Five years later, Ping has aged. She is 28 now. She is shorter than I remember and her face is fuller. The unmistakable laugh lines still crowd the corners of her eyes. Her fingers are stained an inky green from the indigo dye she uses to make clothing. She now has four children, three boys and a baby girl. She pats her waistline and tells me she is pregnant with her fifth child. And then she laughs.
I had returned to Sapa with a handful of photos I had taken of the Hmong girls on my last visit. I was hoping to reconnect with a couple of the girls. Ping was one of them. Her friend recognised her in one of my photos and sent to the nearby village for her, 7km down in the valley. I felt bad that she had walked all the way up hill... just to see me.

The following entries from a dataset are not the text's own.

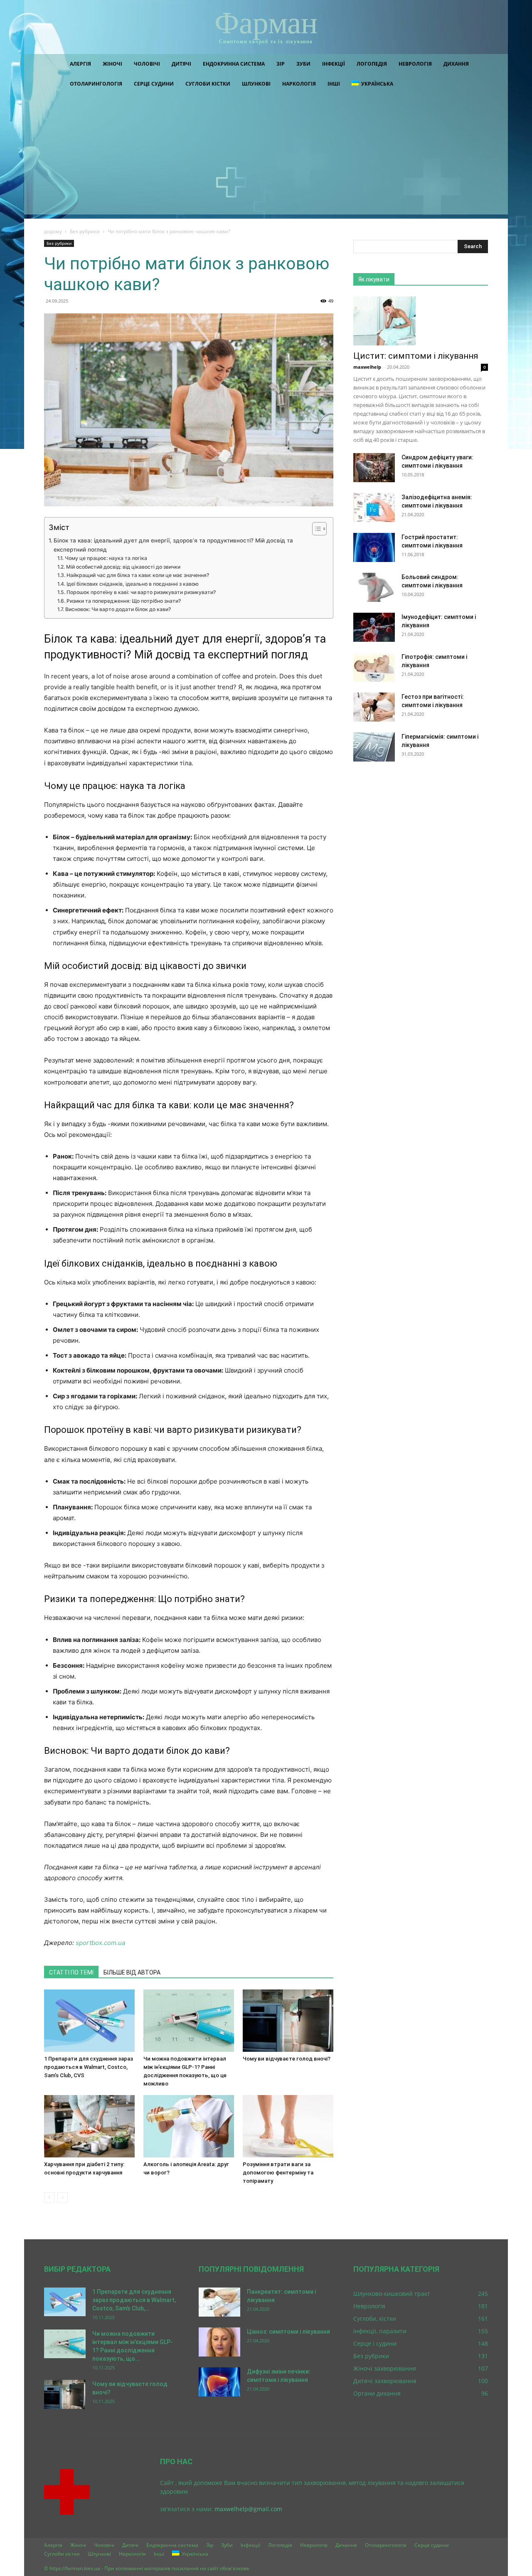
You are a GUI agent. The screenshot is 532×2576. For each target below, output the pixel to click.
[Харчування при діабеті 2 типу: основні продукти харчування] (89, 2126)
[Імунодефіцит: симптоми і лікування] (374, 627)
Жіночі (112, 63)
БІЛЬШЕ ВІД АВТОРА (131, 1972)
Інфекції (333, 63)
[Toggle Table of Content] (315, 529)
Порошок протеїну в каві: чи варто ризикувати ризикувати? (140, 592)
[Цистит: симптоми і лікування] (420, 320)
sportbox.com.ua (100, 1943)
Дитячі (181, 63)
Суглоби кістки (207, 83)
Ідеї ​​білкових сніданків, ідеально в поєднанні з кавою (132, 584)
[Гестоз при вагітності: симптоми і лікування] (374, 707)
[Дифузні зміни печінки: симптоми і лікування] (219, 2381)
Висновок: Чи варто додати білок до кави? (117, 609)
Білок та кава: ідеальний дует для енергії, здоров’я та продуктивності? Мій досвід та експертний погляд (173, 545)
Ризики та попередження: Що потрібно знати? (123, 601)
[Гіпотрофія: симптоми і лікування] (374, 667)
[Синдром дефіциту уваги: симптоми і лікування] (374, 467)
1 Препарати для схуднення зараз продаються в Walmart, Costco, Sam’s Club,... (134, 2300)
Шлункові (256, 83)
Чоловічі (147, 63)
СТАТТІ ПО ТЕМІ (71, 1972)
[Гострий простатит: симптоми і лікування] (374, 547)
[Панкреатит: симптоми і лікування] (219, 2302)
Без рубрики (85, 231)
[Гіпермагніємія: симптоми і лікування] (374, 747)
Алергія (80, 63)
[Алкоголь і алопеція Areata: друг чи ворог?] (188, 2126)
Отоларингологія (96, 83)
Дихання (456, 63)
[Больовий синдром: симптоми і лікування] (374, 587)
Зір (280, 63)
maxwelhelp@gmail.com (248, 2509)
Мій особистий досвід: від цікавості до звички (123, 567)
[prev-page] (49, 2197)
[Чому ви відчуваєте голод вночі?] (288, 2020)
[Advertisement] (266, 156)
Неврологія (415, 63)
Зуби (303, 63)
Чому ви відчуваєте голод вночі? (286, 2059)
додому (53, 231)
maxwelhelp (367, 367)
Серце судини (154, 83)
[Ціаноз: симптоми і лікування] (219, 2342)
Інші (334, 83)
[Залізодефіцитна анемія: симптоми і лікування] (374, 507)
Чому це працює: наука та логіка (106, 558)
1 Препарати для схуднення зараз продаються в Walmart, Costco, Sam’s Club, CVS (88, 2067)
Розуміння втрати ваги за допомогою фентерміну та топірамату (278, 2172)
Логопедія (372, 63)
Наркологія (299, 83)
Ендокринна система (234, 63)
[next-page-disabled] (62, 2197)
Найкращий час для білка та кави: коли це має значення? (137, 575)
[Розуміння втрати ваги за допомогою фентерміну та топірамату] (288, 2126)
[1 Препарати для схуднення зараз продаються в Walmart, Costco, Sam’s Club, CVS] (89, 2020)
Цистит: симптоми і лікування (415, 356)
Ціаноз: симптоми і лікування (288, 2331)
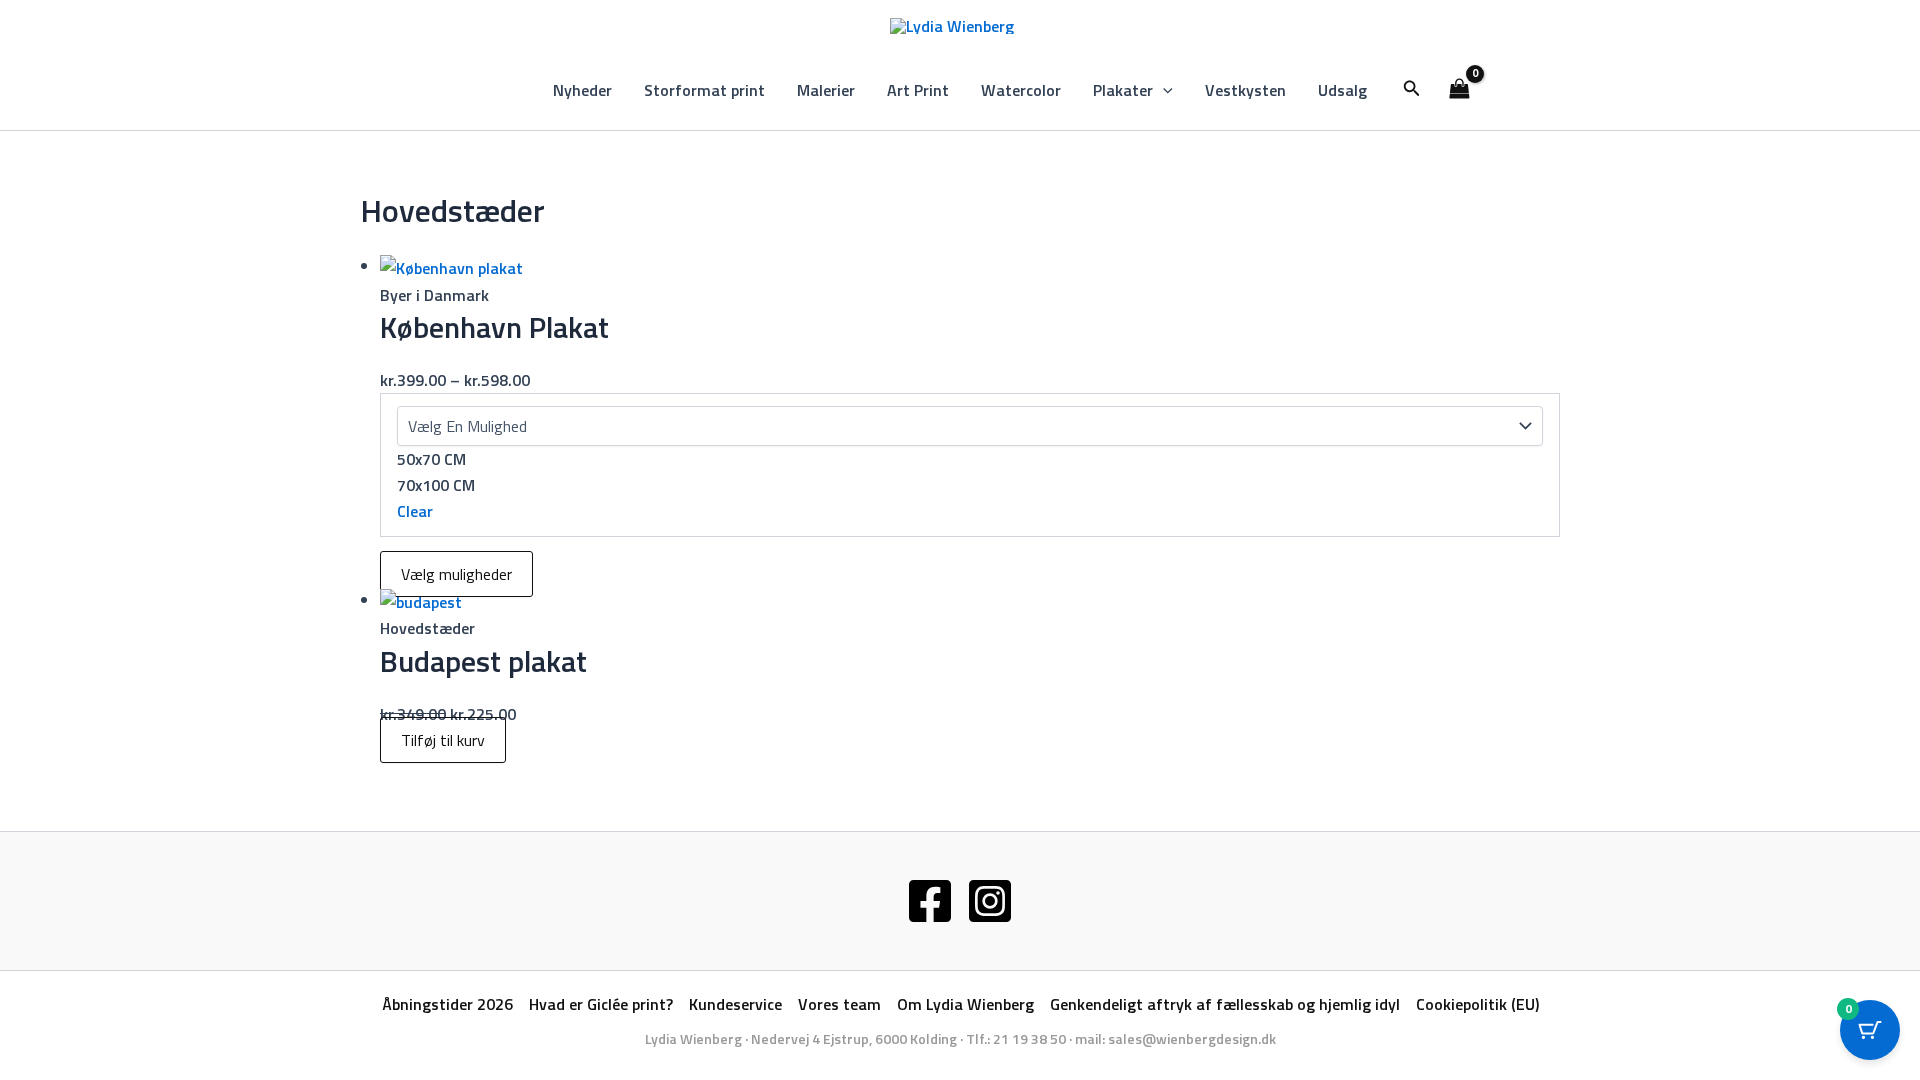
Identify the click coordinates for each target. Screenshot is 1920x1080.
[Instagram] (990, 901)
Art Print (918, 90)
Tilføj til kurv (443, 740)
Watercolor (1021, 90)
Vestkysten (1245, 90)
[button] (1163, 90)
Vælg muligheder (456, 574)
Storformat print (704, 90)
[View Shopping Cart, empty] (1460, 90)
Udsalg (1342, 90)
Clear (415, 511)
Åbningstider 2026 (447, 1004)
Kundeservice (735, 1004)
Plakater (1123, 90)
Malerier (826, 90)
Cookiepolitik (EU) (1477, 1004)
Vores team (839, 1004)
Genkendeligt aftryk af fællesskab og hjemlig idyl (1225, 1004)
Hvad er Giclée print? (601, 1004)
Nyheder (582, 90)
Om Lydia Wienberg (965, 1004)
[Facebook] (930, 901)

I don’t know whether Ping remembered me. I doubt it. Her face was so familiar to me as I had studied her photo often in the intervening years. Her face lit up when she saw the photos. She looked at them wistfully and it occured to me, she might not even own a photograph of herself.
We had planned on a walking tour to the villages below Sapa, but the fog was thick and appeared to have no plans to abate. And I was worried that all we would see was the mud and not much else. Instead we accept Ping’s offer to take us to the village the following day. I could give some more of my photos to the women there. If it was still foggy, she would accompany us along the road instead of negotiating the paddy fields and muddy paths. And I liked the idea that we could give her some money for her family, instead of paying a tour company.